'A Look Inside Can Prove Meaningful': Queries Warranted With China ETFs

After slumping last year and acting as significant drags on the broader emerging markets complex, Chinese stocks are rebounding.

With Chinese stocks acting as leaders in the 2019 emerging markets resurgence, investors are reminded that China exchange traded funds are rarely similar to each other.

What Happened

Take the cases of the iShares China Large Cap ETF (NYSE: FXI) and the iShares MSCI China ETF (NASDAQ: MCHI), the two largest China ETFs in the U.S.

As of Monday, Feb. 4, FXI was up 9.5 percent year-to-date, which sounds impressive until discovering that FXI is slightly trailing the MSCI Emerging Markets Index. On the other hand, as of Feb. 4, MCHI was beating FXI by nearly 300 basis points.

As CFRA Research notes, those holding- and sector-level differences among China ETFs are significant, particularly with some investors revisiting Asia-Pacific stocks.

Why It's Important

“Since September 2018, CFRA has maintained an Overweight recommended stance on Asia Pacific equities, with our Investment Policy Committee finding an attractive valuation for the MSCI Asia Ex-Japan index, given 12-percent projected earnings growth,” Todd Rosenbluth, CFRA's director of ETF and mutual fund research, said in a note released Tuesday.

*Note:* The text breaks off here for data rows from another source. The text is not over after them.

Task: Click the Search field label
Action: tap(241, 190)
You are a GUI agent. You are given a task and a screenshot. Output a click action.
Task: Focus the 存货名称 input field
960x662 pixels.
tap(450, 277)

“Further, CFRA expects emerging Asia to see continued investor interest as China's fiscal stimulus gains traction and the Chinese yield curve steepens. In addition, if Chinese/U.S. trade relations improve, the Chinese economy could strengthen. At the end of January, China's weaker manufacturing sector showed signs of slight improvement.”

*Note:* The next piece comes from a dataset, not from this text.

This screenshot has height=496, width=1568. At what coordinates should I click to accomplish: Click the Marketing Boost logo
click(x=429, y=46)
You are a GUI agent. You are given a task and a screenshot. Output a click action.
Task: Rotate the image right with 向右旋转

Obviously, holdings drive performance differences. FXI holds just 50 stocks, hardly reflective of the massive Chinese equity market. MCHI holds 302 names. Over the past three years, MCHI has been slightly more volatile than FXI, but the former outpaced the latter by 1,000 basis points during that period.

What's Next

“There are a variety of ways investors can gain diversified exposure to China, using either ETFs or mutual funds,” Rosenbluth said. “However, a look inside can prove meaningful since many of the strategies hold different securities.”

Sector differences between the two behemoth China ETFs are also evident. FXI allocates almost two-thirds of its weight to just two sectors: financial services and communication services. In MCHI, communication services, financials and consumer discretionary names combine for just over two-thirds of that fund's weight.